§ **Instructions to follow**
Nothing but a number should be given: the count of lines in the data that include the string "agent".

§ **Data shown**
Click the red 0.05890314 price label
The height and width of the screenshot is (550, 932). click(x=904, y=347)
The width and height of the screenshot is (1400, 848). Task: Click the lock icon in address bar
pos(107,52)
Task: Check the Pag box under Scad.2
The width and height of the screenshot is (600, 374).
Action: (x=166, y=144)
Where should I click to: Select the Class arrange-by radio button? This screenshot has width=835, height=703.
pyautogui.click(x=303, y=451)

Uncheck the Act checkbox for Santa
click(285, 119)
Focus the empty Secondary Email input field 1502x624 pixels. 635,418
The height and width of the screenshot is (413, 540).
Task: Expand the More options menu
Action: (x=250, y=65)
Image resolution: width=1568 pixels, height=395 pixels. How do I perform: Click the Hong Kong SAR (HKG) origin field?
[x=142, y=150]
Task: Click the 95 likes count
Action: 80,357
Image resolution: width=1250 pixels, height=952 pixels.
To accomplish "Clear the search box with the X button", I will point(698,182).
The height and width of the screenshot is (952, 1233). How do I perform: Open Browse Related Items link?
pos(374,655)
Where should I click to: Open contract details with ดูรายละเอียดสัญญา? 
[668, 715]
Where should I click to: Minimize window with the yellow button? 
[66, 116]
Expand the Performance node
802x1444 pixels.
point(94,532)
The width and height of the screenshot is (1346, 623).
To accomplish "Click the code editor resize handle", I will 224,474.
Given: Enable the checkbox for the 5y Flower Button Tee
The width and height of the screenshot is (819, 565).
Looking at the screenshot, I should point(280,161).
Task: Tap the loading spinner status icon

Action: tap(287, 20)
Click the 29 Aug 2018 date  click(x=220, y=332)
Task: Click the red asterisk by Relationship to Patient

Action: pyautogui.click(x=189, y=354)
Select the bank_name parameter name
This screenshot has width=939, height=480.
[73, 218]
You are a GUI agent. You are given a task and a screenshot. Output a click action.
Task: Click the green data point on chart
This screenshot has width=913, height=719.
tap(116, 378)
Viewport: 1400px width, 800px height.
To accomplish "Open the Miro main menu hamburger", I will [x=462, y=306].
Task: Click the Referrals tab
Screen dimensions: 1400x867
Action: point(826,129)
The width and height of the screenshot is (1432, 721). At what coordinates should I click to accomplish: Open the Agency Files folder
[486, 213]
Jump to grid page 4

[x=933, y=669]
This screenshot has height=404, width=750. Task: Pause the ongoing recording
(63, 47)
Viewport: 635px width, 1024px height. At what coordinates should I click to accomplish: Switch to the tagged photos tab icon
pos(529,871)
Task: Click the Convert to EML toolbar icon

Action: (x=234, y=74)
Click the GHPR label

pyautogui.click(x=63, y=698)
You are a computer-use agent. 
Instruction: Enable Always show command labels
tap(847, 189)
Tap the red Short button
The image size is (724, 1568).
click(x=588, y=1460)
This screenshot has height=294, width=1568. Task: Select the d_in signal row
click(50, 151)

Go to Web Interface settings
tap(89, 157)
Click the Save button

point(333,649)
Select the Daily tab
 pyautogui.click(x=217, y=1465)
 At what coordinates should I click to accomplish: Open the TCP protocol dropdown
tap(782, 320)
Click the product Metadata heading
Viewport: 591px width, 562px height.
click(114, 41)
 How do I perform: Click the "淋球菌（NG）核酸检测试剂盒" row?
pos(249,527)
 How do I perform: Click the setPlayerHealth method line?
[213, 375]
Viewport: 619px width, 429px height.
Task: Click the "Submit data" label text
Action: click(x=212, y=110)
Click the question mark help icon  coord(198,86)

§ **Answer box**
2